Mercredi 12 août 2015 - 11:50

Alors que la décision de sa convocation signée par son président, Léon Kengo wa Dondo, fixait sa durée pour trente jours, soit du 11 août au 9 septembre 2015, la deuxième session extraordinaire du Sénat n’a vécu que l’espace d’une dizaine de minutes. Tout s’est passé tellement vite que le public venu assister à une séance plénière que d’aucuns qualifiaient de tous les dangers est resté sur sa soif.

Au finish, le projet de loi portant répartition des sièges par circonscription électorale pour les élections municipales et locales a bénéficié d’un vote à la soviétique, soit 100 % des suffrages des participants. Sur les 77 sénateurs ayant pris part au vote, tous ont dit « oui » à la loi. On n’a enregistré aucun vote négatif et aucune abstention.

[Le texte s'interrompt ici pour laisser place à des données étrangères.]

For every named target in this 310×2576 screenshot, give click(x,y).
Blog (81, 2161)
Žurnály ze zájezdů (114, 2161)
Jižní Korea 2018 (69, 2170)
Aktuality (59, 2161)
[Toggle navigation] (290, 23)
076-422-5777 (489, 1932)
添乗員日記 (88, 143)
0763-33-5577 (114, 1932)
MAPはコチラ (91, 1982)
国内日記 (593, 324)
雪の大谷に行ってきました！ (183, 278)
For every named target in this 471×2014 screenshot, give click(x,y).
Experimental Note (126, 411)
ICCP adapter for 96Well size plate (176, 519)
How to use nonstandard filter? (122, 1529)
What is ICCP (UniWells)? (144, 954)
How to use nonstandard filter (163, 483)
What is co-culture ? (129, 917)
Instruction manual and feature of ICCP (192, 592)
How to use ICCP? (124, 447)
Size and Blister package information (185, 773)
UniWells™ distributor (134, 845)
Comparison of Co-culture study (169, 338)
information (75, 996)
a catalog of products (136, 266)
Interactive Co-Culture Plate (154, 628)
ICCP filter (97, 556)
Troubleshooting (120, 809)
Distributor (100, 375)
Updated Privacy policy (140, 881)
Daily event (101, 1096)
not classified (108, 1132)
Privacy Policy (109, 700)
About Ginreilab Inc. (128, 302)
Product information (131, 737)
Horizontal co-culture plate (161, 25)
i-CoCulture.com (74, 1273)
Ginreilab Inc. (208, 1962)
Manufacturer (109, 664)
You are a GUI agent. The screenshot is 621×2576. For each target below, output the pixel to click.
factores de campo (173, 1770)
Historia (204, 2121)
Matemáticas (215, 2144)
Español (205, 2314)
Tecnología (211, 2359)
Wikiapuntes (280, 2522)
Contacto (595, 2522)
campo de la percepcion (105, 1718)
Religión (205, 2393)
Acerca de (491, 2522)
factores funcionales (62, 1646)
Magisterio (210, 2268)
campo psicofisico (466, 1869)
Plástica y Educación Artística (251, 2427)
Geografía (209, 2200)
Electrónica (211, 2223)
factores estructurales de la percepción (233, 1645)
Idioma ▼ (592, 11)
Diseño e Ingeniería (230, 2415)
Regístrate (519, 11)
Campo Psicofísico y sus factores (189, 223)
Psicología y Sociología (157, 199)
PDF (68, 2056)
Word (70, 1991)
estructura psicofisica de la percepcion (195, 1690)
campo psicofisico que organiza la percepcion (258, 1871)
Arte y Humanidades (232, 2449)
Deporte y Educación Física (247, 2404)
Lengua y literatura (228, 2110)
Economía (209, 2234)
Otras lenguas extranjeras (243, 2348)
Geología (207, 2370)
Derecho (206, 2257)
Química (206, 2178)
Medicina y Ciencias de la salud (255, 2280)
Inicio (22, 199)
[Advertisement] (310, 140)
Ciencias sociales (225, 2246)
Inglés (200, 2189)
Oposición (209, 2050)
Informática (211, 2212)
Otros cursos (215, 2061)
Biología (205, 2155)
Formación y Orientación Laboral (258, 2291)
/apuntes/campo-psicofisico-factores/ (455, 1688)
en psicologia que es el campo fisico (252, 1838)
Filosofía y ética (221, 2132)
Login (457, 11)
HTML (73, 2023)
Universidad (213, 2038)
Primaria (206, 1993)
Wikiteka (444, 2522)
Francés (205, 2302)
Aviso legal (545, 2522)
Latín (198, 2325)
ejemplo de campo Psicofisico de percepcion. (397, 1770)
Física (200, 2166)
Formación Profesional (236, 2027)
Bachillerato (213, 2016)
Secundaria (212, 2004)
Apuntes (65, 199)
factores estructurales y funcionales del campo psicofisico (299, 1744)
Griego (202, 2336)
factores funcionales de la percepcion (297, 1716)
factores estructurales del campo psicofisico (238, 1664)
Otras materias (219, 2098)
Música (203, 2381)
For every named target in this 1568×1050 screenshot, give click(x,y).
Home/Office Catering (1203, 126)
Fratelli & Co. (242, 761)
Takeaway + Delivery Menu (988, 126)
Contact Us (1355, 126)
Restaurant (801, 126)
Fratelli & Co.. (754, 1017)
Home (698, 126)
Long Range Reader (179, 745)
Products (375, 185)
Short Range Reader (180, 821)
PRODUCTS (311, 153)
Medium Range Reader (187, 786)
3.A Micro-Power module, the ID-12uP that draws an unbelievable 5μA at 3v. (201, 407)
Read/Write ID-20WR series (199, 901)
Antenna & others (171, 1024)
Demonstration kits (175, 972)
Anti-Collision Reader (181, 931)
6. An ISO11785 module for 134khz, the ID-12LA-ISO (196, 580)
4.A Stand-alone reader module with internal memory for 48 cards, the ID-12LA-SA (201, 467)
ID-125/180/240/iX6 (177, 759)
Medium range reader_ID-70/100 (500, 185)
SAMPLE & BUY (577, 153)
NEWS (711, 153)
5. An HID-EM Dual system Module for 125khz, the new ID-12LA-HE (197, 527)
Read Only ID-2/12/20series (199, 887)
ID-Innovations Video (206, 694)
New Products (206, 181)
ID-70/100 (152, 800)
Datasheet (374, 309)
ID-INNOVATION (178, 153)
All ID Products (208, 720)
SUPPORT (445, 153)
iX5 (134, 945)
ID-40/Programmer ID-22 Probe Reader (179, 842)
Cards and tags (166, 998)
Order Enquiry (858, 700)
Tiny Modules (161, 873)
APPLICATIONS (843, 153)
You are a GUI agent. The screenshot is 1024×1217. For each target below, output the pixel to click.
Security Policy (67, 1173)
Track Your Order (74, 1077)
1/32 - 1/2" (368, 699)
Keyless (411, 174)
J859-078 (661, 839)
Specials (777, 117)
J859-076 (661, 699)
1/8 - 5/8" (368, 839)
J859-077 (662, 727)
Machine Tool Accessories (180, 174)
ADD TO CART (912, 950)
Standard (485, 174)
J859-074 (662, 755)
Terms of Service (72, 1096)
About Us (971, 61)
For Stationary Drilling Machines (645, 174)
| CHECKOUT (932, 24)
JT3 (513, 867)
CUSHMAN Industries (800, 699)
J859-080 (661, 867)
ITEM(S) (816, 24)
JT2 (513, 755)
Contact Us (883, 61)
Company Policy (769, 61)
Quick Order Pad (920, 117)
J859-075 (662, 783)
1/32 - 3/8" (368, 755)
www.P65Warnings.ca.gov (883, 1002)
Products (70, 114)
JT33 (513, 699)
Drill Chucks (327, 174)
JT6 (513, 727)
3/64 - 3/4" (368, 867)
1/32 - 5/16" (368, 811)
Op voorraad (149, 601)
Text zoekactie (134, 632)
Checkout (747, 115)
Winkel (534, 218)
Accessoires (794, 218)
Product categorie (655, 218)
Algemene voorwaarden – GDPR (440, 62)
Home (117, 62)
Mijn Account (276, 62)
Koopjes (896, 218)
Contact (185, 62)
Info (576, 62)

C’était quand même curieux de voir ceux qui s’étaient illustrés par l’école buissonnière lors de la séance de clôture de la première session extraordinaire, le vendredi 31 juillet 2015, après avoir dénoncé de nombreuses incohérences, des quotas des sièges qui ne correspondaient aux réalités démographiques des entités politico-administratives, voter positivement un texte qu’ils avaient vivement critiqué lors du débat général.

Le vote expéditif intervenu hier au Sénat a également surpris ceux qui croyaient que cette loi, qui fut d’abord rejetée à la chambre basse pour incohérences, avant d’être acceptée par les députés qui l’avaient retournée à son auteur pour enrichissement et correction, allait subir un toilettage minutieux et profond en vue de rétablir l’équité dans la répartition des sièges et restituer les vérités démographiques des circonscriptions électorales à travers le pays.

C’est la raison principale, comme l’a rappelé Léon Kengo, du rejet dans un premier temps de la loi par l’Assemblée nationale, en la renvoyant au gouvernement pour la révision de sa copie.

Pour rappel, les députés avaient fustigé les décrets portant création de nouvelles villes et communes, l’incorporation de quelques groupements et l’agrément de certains groupements de fait, l’attribution d’un siège minimal à certains groupements à nombre d’électeurs zéro, la répartition inéquitable des sièges entre les groupements à nombre d’électeurs élevé, la diminution sensible du nombre d’électeurs dans la plupart des territoires, le détachement de certaines localités de leurs territoires d’origines, la non prise en compte de nouveaux majeurs dans les scrutins à venir considérés comme « arriérés électoraux », la manière dont se déroulait l’opération de fiabilisation du fichier électoral par la CENI, etc.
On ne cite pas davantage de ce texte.